Dual-branch attention network with deep split convolution and multi-dimensional transformers for medical image segmentation.
Authors
Affiliations (3)
Affiliations (3)
- School of Public Health, Qiqihar Medical University, Qiqihar, 161003, China. [email protected].
- College of Pharmacy, Qiqihar Medical University, Qiqihar, 161003, China.
- School of Public Health, Qiqihar Medical University, Qiqihar, 161003, China.
Abstract
While the segmentation of anatomical structures and pathological regions is indispensable for reliable disease assessment, contemporary algorithms often fail to achieve sharp demarcation. This deficiency stems from the high degree of morphological heterogeneity across different cases, which results in obscured contours and compromised segmentation accuracy. To address this gap, we propose a dual-branch attention network (D3T-Net) that combines deep split convolution and multi-dimensional Transformer. This network introduces parallel CNN branches and Transformer branches in the encoder and decoder, respectively, to capture local details and model global contextual information. In the CNN branch, a deep split module (DSM) is designed to enhance local representations through multiple sub-branches and fusion attention mechanisms. The Transformer stream employs multi-dimensional modules to capture extensive spatial and channel-wise dependencies, thereby mitigating the localized limitations inherent in standard self-attention.
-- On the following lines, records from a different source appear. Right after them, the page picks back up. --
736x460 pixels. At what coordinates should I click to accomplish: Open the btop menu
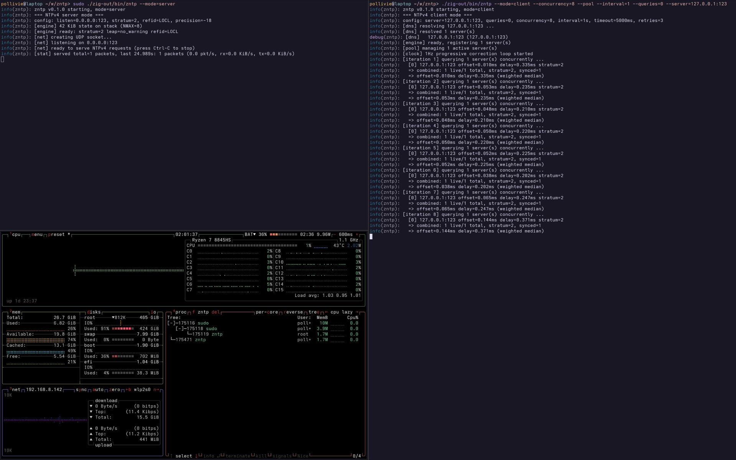37,235
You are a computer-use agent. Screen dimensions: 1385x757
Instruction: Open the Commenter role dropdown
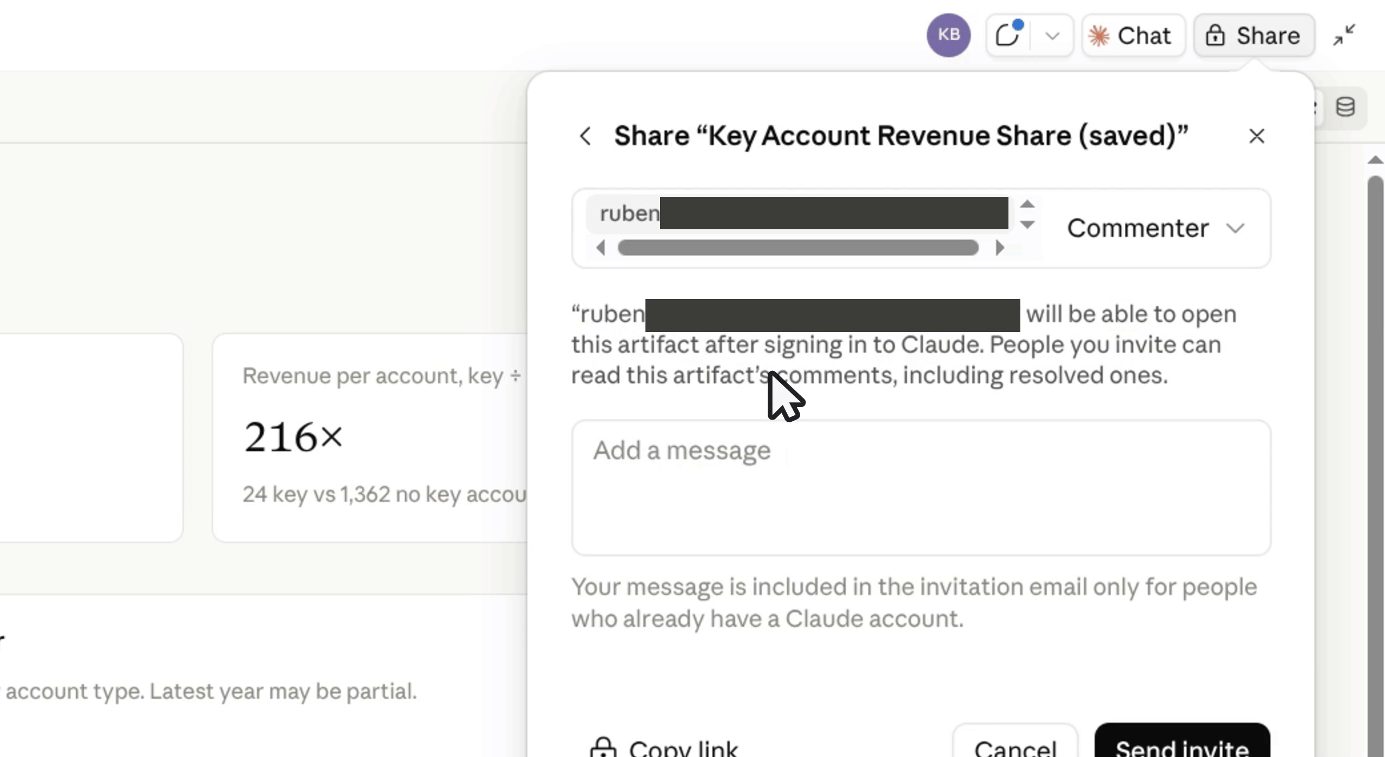click(x=1156, y=228)
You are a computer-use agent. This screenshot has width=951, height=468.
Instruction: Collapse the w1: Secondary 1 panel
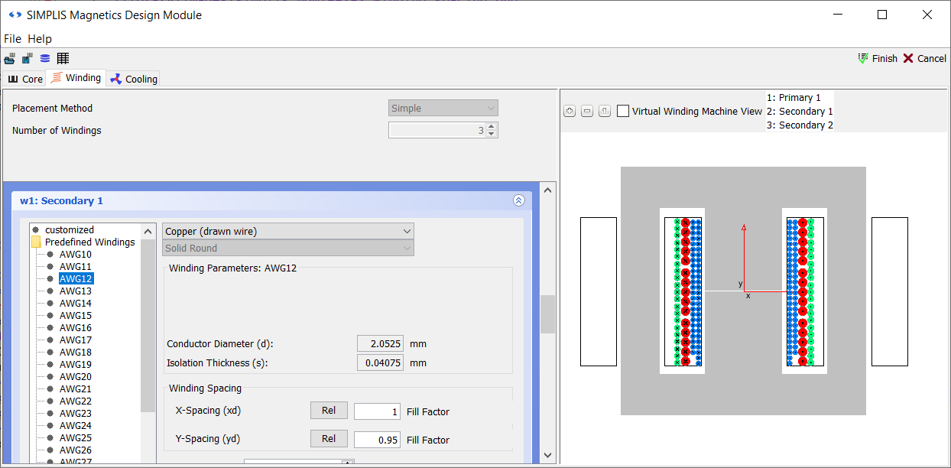click(x=519, y=201)
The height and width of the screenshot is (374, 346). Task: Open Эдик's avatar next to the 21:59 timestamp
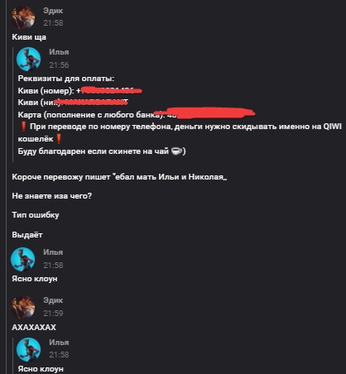23,307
To facilitate robust feature exchange between the two pathways, we introduce a direction-aware interaction attention (LA) module within the encoder, designed to accentuate critical structural characteristics across various orientations. In the decoder, a cross-attention mechanism is introduced to achieve feature reorganization and integration. Additionally, to enhance feature expression capabilities, the model adopts a multi-scale fusion skip connection mechanism between the encoder and decoder to achieve efficient feature transfer, improve boundary retention ability, and enhance the segmentation effect of small objects. Extensive evaluations reveal that D3T-Net surpasses contemporary benchmarks in segmenting the liver and associated lesions. Such advancements in automated image analysis effectively augment diagnostic accuracy, thereby offering robust support for precision medicine in hepatology.